Even if nothing ultimately comes of it, this move certainly denotes some new thinking being applied to both Russo-American and Iranian-American relations. Then again, what about the Czechs and the Poles? As is so rightly pointed out in that NYT article (the one I link to above), in those countries “leaders invested political capital in signing missile defense cooperation treaties with the United States despite domestic opposition.”

(A side-note here, if you’ll permit me: The fools! Of course both the Czechs and the Poles should have simply waited until the new American administration took power last January, to see what the lay-of-the-land would be then regarding this proposed missile-shield. For it does seem clear that Obama has his doubts about whether this deployment is worth it even in its own terms, and further that he is willing to bargain it away for something else. It is absolutely true that both governments to a great degree had to shove these treaties, once having signed them, down the throats of some serious domestic opposition, and maybe in the end that would not have been necessary. It was back last summer (2008) when they did sign the treaties, and it should have been painfully obvious that by then the Bush Administration was the lamest of ducks. What also happened around that time, though – as you might recall – was the unpleasantness between Russia and Georgia, and suddenly both the Czech and Polish heads of government were snatching up their pens to sign the treaties with the Americans because of the closer defense guarantee to those states that they necessarily implied. And those treaties still imply that: as the NYT article also points out, the planned deployment of the battery of Patriot air-defense missiles into Poland – and the American troops to man them – will likely still go ahead no matter what does or does not happen with the anti-missile missiles. It’s already a big mess; the Poles and Czechs simply got conned by the Bush Administration into moving ahead too fast with it when there was no need to do so.)

We get some clue about the current outlook in Poland from coverage of this latest development in one of that country’s two main nation-wide papers, Rzeczpospolita. (Title: “Kommiersant”: Sensational offer from Obama about the [missile] shield.”) That “Kommiersant” in the article’s title is the Russian business newspaper of that name, which actually broke the story about President Obama’s letter, calling it “sensational,” and this piece basically recounts to Rzeczpospolita’s readers Russian coverage of that development. To Polish ears it’s ugly, very ugly. The message from Washington, for example, is phrased as a willingness to “forget about” the planned missile installation if the Russians cooperate; the Americans are described in Kommiersant as being heavily dependent on Russia’s help to deal with the Iranians (which is not likely true, anyway).

The bulk of this Rzeczpospolita article actually treats something else that is related, namely a recent interview done by Sergei Riabkov for another Russian newspaper, Niezavisimaya Gazeta (which the NYT, by the way, does not mention). We do definitely want to hear from this Riabkov now that the Polish-Czech anti-missile “shield” is back in the news, as he is the Russian negotiator with the Americans on that very issue. On the other hand, now that he is back in the spotlight, he talks some big smack. This new American administration, he declares, listens better to Moscow’s arguments than the old one did. And he magnanimously repeats Russia’s previous offer to partner with the Americans on anti-missile defense against Iranian weapons, based of course on a jointly-conducted threat-assessment. He proffers his own three-point assessment of the Obama administration’s viewpoint on the anti-missile shield, one that includes an emphasis on its “financial aspects” (and who knows, he might be right about that).
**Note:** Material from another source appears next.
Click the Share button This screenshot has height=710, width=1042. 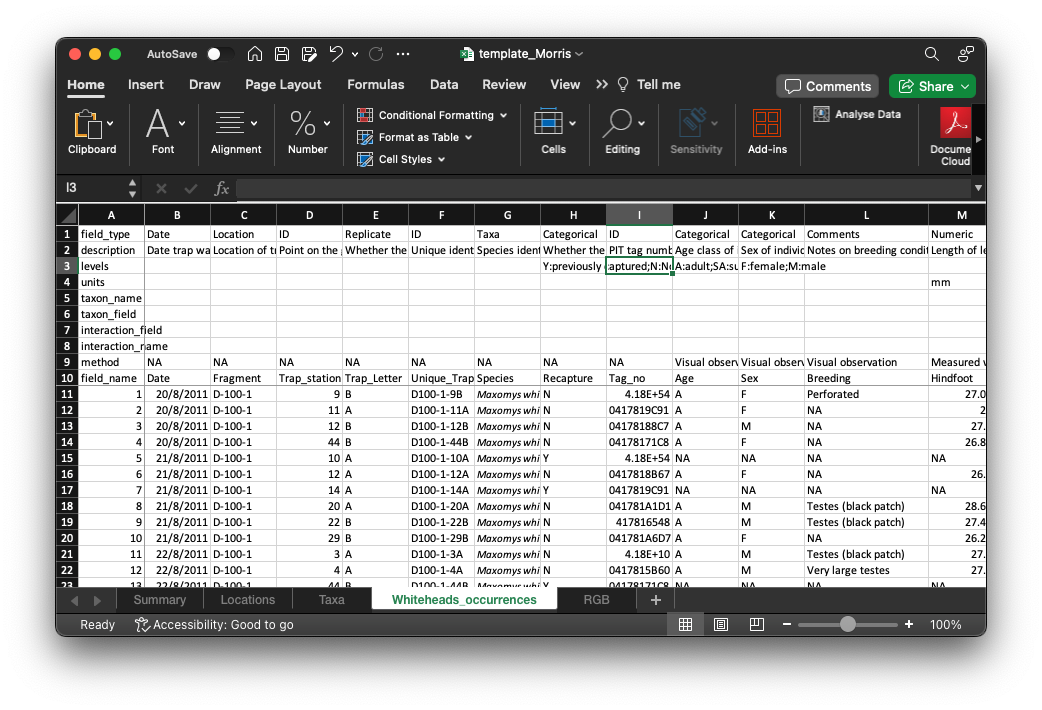tap(932, 86)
The point is, though, that the Russians in the person of Riabkov have now been given the opportunity to act as if they are buddy-buddy with the Americans when it comes to this anti-missile shield issue. And that must rankle with the Poles, after the solemn commitments they have made – mostly enshrined in the treaty with the Americans – to have it be built and deployed. They have had quite enough in their country’s past, thank you, of greater powers dealing over their head or not following-through on defense commitments once the balloon goes up and the armies start to march. And to think that it might now be the Americans about to do that, from the looks of things . . .

Poland is traditionally one of the most pro-American countries in the world, and one important reason for that is the support the Americans provided constantly throughout that dark Communist period. (The Reagan administration, for example, sent tremendous material and financial support to the Solidarity trade union as it confronted the “People’s Republic” authorities in the early 1980s.) You can bet that it was this attitude which figured heavily in the first place with the selection of Poland as the spot to base those missiles. So one can only hope, even as the Obama administration continues its foreign policy innovations – and possibly even goes so far as to scrap an anti-missile system that was no more than an expensive negotiating-pawn from the very beginning – that it will at the same time continue to work in full coordination with its Polish allies.